When asked by assistant coroner Nicholas Moss to describe the direction of fire, he replied: “It looked to me as if it was being pointed towards the two parked police cars.”
I7 then saw what he described as a puff of smoke and a flash of light and heard another shot.
“I brought my weapon up to the window but Mr Davies ducked,” he said.
“I believed that he had already shot at police three times and was about to do it again. It was my belief that there was an immediate threat so I aimed at the centre of his chest and fired a shot to stop him firing again. I was worried he was about to kill one of my colleagues or a member of the public.”
“As I fired, Mr Davies fired, it was almost simultaneously. I heard two bangs and there was a flash of light and a puff of smoke.”
Asked by Mr Moss what happened next, he replied: “I saw Mr Davies jerk backwards.”

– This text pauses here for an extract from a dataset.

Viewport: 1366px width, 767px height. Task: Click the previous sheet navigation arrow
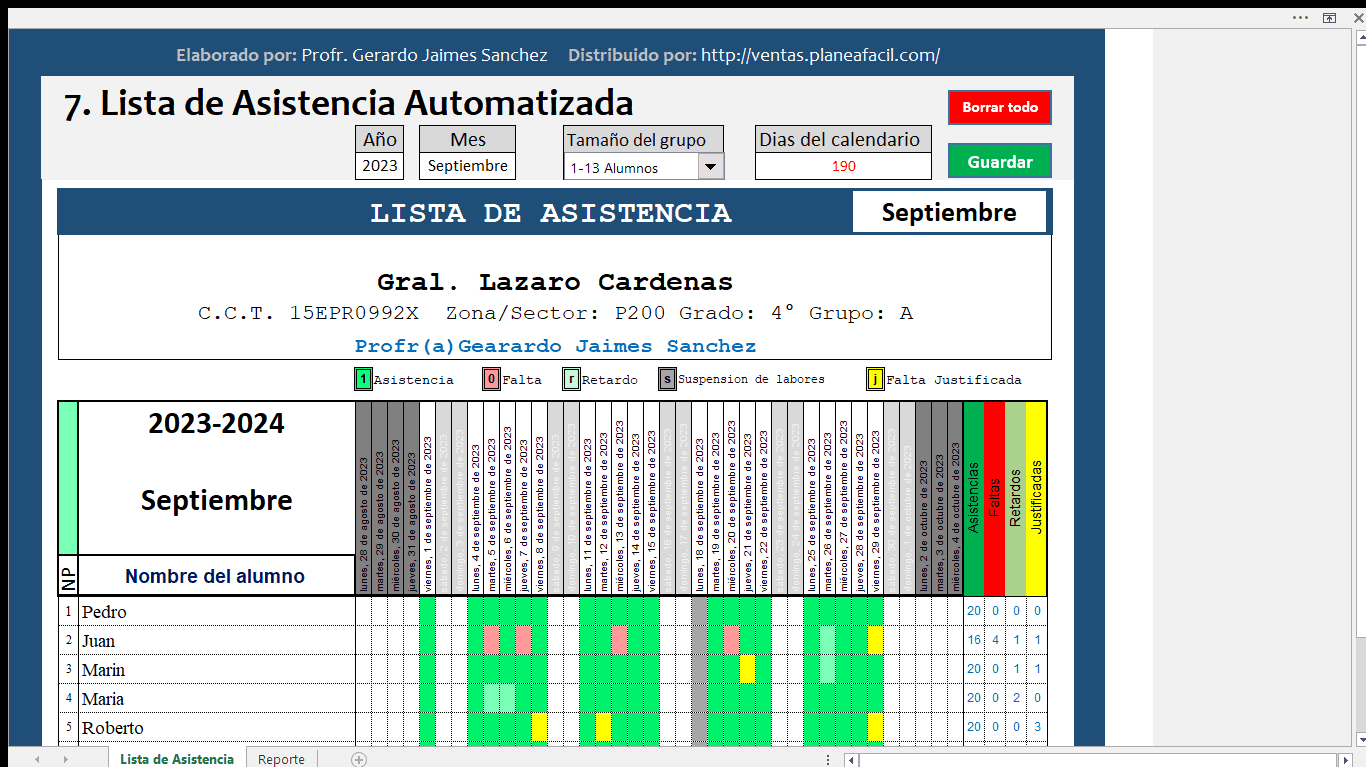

Miss Williams then asked: “Is it possible that you were under pressure and you lost your composure and discharged your weapon when you shouldn’t have done,” to which I7 replied: “No”.
Miss Williams continued: “You had only been at the scene for a very short time when you fired your weapon?”

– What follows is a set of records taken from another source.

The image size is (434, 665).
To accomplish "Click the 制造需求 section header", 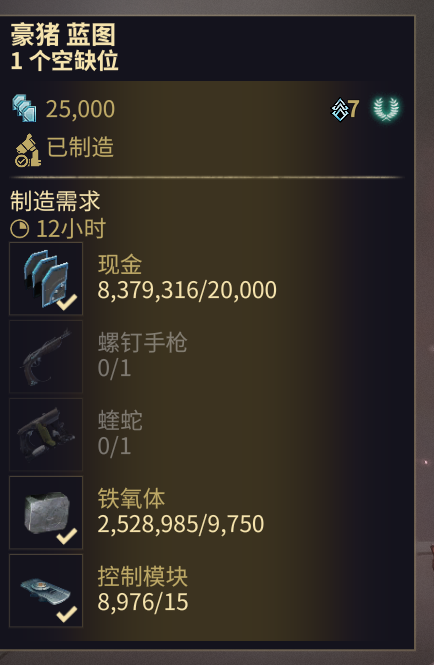I will coord(55,201).
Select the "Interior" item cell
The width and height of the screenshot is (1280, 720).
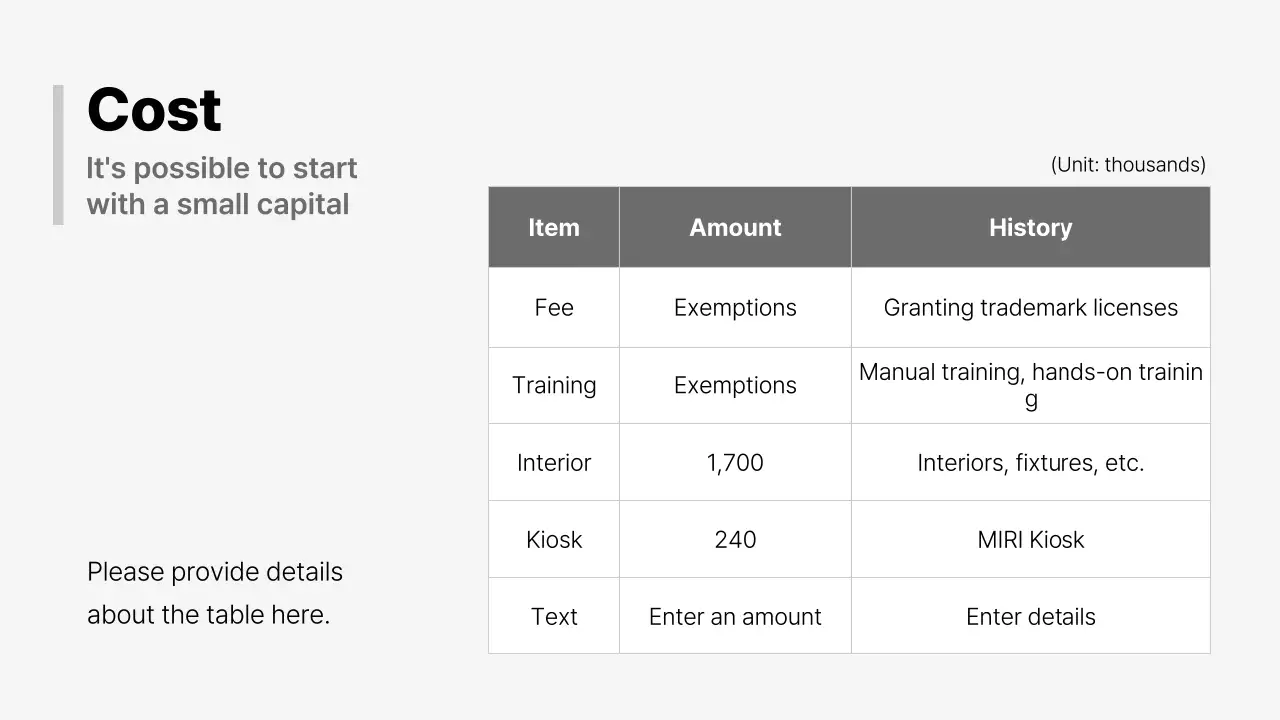(x=554, y=463)

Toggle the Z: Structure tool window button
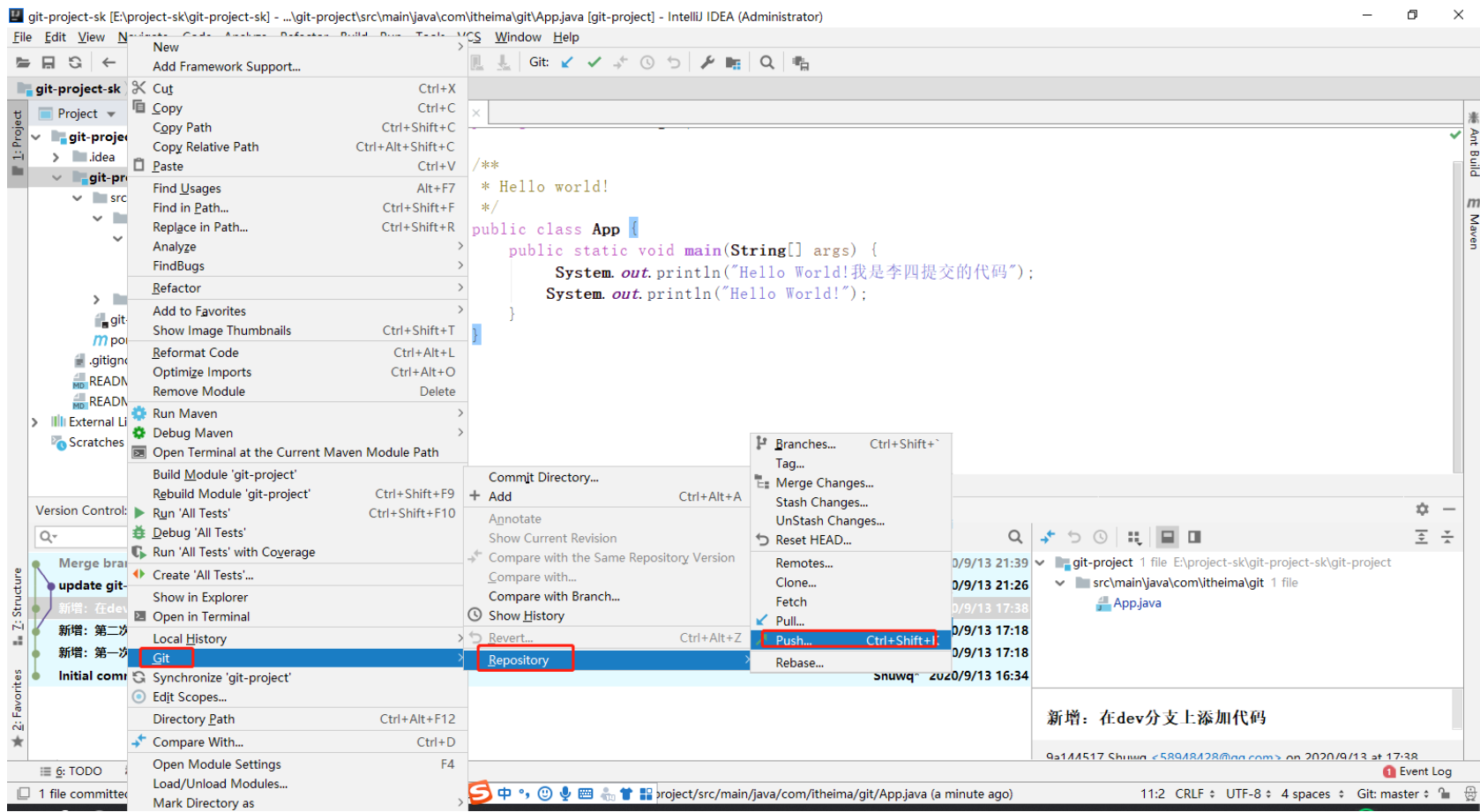coord(17,606)
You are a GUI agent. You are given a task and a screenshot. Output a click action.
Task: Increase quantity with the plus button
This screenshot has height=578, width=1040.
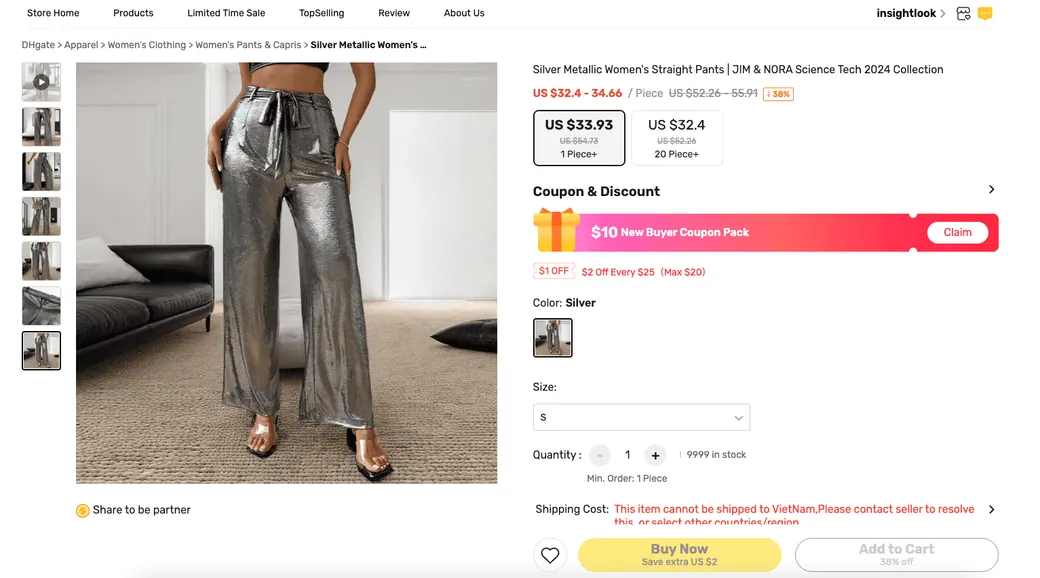[x=655, y=455]
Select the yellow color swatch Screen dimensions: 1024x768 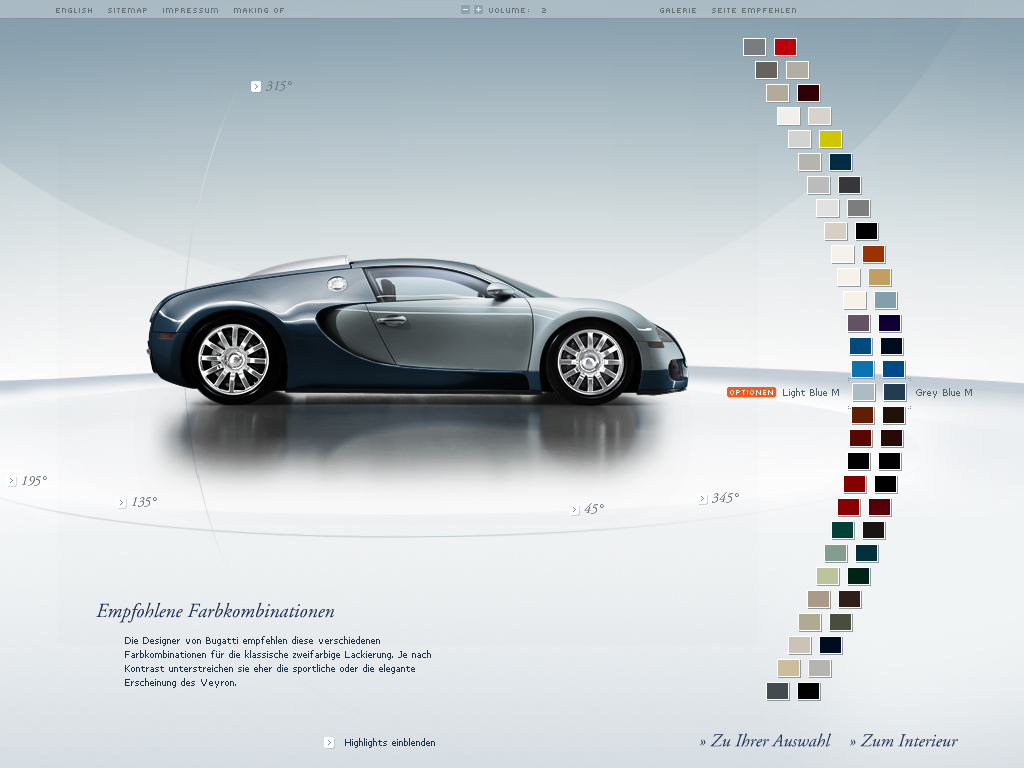coord(830,139)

“Yes that’s correct,” said I7.
Miss Williams then added: “You were under pressure, you panicked, lost your head a bit,”
“No” he replied.
“You say you had not been told the children were out of the house, so you fired believing they were still there. You fired at the window and they could have been standing by the window just behind the curtains,” Miss Williams said.
“I fired to stop Mr Davies firing,” said I7.
The inquest heard that I7 joined the police force in 2003 and had been a police firearms officer for eight years. During that time he had signed out a firearm on 2,880 occasions, been given full authority to fire on 880 occasions, but had never fired his G36 Carbine until the incident in Duck Lane in 2015.
The hearing continues.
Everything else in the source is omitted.